### 課題:
下にある田我流を紹介する文章を、最後の文のあとから書き継いでください。

### 元の文章:
音楽フェス参加など、活動的にライブをしているのでこの名前を見かけた人も多くいるのではないだろうか。なにより変わった字面。なんて読むのか分からない人のために言うと「でんがりゅう」と読む。
漢字の名前はハードコアな印象があるかもしれないが、楽曲は詩的で叙情的。でもうるせえ説教くさいことなんて一つも言わない。
もし気になったらぜひこの記事を読んでいただきたい。


1.田我流とは

1982年生まれのミュージシャン。主にラッパーとして活動している。
山梨県一宮町の出身であり、地元の仲間たちとstillichimiyaというグループでも活動している(最近はあまり活動してる様子はないが)。
余談だが、今でこそ映像制作ユニット「スタジオ石」の活躍は目覚ましいが、彼らはもともとstillichimiyaのメンバーであり、田我流が知名度を上げると共に台頭してきた。

2.何がすごいのか

結論から言うととんでもなくかっこいい。初めて聴いたときは本気なのかふざけているのか分からなかった。
と言うのも、Money Power Respectを誇示するような、自分をできるだけ大きく見せるタイプのラッパーではなく、とはいえ草の香りが漂うようなサグな印象もなく、身近な友人の話を聞いているような感覚だったからだ。
ある意味スチャダラパーに近いと言っても良いかもしれない。
しかし、彼はスチャダラが前面に出してこなかった自身の想いの熱量をこれでもかというくらいに言語として吐き出してきたのだ。

3.共感できすぎる距離感

飛び越えてく いくつもの夜 夢ならまだ 続いてそう
だから音を 音を止めずに 流れてく日々の上を 泳いでいたい

『夢の続き / ムスヒ(prod. EVISBEATS)』

苦しみ楽しみは表裏一体 明日は死なないけど今日を生きたい

『JUST / 作品集JUST』

神様質問があります なんで音楽を作ったの?
はっきり言って最低だ これなしの世界は最低だ
気がつけば仕事になって 結構汚れちまって
辛い時もある程度 無気力な時もあるけど

『Cola / Ride On Time』

Nas が Daughter って曲を書いたような多様性
SEX MONEY DRUG 以外のラップの可能性
暗中模索で進む暗夜行路 たまには果てどない夢でも語ろうよ

『マイペース / アルバム未収録 (feat.B.I.G.JOE)』

夜の街、しかも犯罪じみたことが身近な生活に無い者たちにとって、そういったリリックはいささかファンタジーと感じてしまうものである。私自身がそうだ。
田我流のリリックの多くは自分が進んでいる道が合っているのか分からない不安、悩み、葛藤。人生を歩む多くの人が自分ごととして置き換えることができる心情である。

### 元データ:

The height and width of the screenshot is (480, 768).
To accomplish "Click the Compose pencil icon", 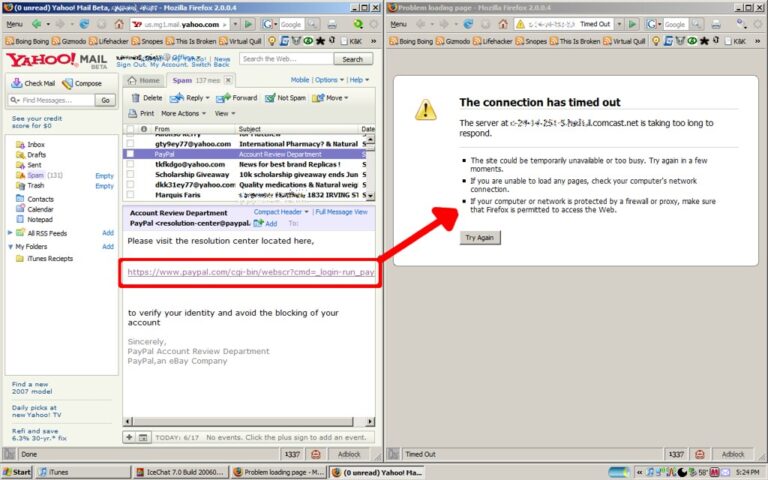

### 出力結果:
彼は大多数の人々が共感できる言葉を紡いでいる。

4.目の前に広がる情景

なんだかの夢のよう窓の外 風に緑ゆれる模様
分け合う人生は一皿の料理 しみるな、みんなで食うと異常に

『JUST / 作品集JUST』

この心がゆれる時がある 
それはバイト帰りのサンセットだったり 
本の中に答えを見つけた時だったり
季節の変わり目を感じた時だったり 
またはステージの上でHIGHな時だったり
好きな娘とまったりな時だったり 
たまたまDIGした一枚のVYNALだったり
感動して頬伝う涙だったり

『ゆれる / ひとつになるとき(prod. EVISBEATS』

I’m a Fisherman ナブラと波待ち その間に整理してる気持ち
マジでいい天気 俺の人生も転機
吹き抜ける風 ビーチを黄金に染める夕陽
水辺はやっぱり気持ちがいい 広く深く優しく 厳しく寡黙

『Wave / Ride On Time(feat.C.O.S.A.)』

まるで自分ごとのような悩みや葛藤をリリックに落とし込んでいる田我流。
その言葉たちがただビートに落とされているわけではない。
彼は「その時、その場所」を言葉で表現するのがとても上手い。
目の前の情景が手に取るようにわかる。それだけではなく、その場所の音も聞こえる。情景と共に心情が描かれることで田我流の言葉はありふれた一般論ではなく、彼自身の言葉となってビートと共に空間に舞い出すのだ。

5.自分を信じること

俺の性格は知ってるだろ? 自分に嘘がつけない男
もしも今日が最後ならと 自問自答してこじ開けるDoor

『Changes/ Ride On Time』

一方通行なこの EGOTRIPPIN 四半世紀捧げた SOUL を DRIPPIN
継続は力その言葉と戦い 今回もギリギリ 辿りついたSTUDIO

『Red Bull 64 Bars』

咲かそう枯れ木に花を 踊ろう時には土砂降りの雨に打たれて
早すぎて流されがちな日々にふっと 
何もかも変わっちまいそうな気がするけど
そんな時ほど心に太陽を なるようになるさと言い切れる勇気を

『ゆれる / ひとつになるとき(prod. EVISBEATS』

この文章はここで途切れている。